Given passage Start Marker

Nurses at Cambridge Hospital seeking safety
Health care alliance’s conditions harshly criticized
Nurses working for Cambridge Health Alliance are petitioning for a safer work environment while treating coronavirus patients after some said they’ve worn trash bags instead of medical gowns.
“This organization is complicit in the largest scale violation of occupational health and safety standards in history,” said Susan
Wright-Thomas, a nurse at Cambridge Hospital and an at-large director of the Massachusetts Nurses Association.
Last week, CHA nurses delivered a petition to senior management calling for more personal protective equipment, hazard pay, expanded employee testing and a meeting with CEO Dr. Assaad Sayah, which they say was declined twice.
As of Tuesday, 151 of 4,600
CHA employees had tested positive for COVID-19, according to a spokesman, who also said Sayah participated in a virtual town hall with nurses on Wednesday morning. He said there are currently 47 coronavirus patients in inpatient units.

Given passage End Marker
Material provided Start Marker

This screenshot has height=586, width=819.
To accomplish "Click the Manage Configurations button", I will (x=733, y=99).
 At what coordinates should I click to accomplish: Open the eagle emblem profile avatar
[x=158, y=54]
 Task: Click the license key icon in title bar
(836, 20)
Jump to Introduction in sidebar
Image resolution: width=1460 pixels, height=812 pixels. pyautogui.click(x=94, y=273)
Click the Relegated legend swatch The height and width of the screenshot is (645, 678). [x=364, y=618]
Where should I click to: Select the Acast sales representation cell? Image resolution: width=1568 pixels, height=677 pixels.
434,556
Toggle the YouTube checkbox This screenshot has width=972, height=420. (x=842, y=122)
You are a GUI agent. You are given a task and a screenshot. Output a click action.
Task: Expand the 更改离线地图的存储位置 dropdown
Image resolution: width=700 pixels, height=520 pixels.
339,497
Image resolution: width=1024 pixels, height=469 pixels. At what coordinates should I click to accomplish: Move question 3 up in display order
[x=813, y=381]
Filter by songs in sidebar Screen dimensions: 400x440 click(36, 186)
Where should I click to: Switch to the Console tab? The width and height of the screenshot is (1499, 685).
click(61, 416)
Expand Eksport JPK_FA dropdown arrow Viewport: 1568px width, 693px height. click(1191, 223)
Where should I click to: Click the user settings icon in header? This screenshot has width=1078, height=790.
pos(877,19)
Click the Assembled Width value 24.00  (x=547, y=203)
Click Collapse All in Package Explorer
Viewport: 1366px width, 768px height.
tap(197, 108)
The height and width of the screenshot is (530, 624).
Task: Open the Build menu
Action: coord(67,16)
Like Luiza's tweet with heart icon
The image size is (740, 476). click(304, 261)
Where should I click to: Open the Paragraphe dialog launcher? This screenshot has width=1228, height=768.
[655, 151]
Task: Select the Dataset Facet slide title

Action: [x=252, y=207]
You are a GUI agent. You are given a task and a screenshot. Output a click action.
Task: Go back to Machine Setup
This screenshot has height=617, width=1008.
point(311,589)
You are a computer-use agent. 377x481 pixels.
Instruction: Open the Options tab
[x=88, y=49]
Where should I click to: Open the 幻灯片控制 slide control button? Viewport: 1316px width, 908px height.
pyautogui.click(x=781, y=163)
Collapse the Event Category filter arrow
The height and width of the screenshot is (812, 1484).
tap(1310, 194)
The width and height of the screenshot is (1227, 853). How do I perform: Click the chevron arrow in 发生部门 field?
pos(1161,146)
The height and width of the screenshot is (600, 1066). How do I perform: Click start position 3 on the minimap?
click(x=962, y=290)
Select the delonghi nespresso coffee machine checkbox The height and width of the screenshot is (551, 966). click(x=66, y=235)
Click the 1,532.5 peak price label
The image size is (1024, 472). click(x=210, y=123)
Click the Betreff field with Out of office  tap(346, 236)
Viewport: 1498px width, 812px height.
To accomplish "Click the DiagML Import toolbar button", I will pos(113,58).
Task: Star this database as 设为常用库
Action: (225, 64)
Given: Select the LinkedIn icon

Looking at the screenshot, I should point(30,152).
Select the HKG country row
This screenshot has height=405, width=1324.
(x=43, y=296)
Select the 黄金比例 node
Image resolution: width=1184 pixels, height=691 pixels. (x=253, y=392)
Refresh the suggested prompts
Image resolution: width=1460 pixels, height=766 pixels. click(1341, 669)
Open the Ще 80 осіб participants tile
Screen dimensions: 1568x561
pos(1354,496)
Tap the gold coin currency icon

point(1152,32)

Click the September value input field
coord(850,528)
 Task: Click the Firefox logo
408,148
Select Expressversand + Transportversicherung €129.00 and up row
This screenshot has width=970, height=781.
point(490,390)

Material provided End Marker

What to work on — Repeat everything from "Nurses at Cambridge" down to "was declined twice." in the article on Cambridge Hospital nurses. None of these items has any bearing on the work here.

Exercise output —
Nurses at Cambridge Hospital seeking safety
Health care alliance’s conditions harshly criticized
Nurses working for Cambridge Health Alliance are petitioning for a safer work environment while treating coronavirus patients after some said they’ve worn trash bags instead of medical gowns.
“This organization is complicit in the largest scale violation of occupational health and safety standards in history,” said Susan
Wright-Thomas, a nurse at Cambridge Hospital and an at-large director of the Massachusetts Nurses Association.
Last week, CHA nurses delivered a petition to senior management calling for more personal protective equipment, hazard pay, expanded employee testing and a meeting with CEO Dr. Assaad Sayah, which they say was declined twice.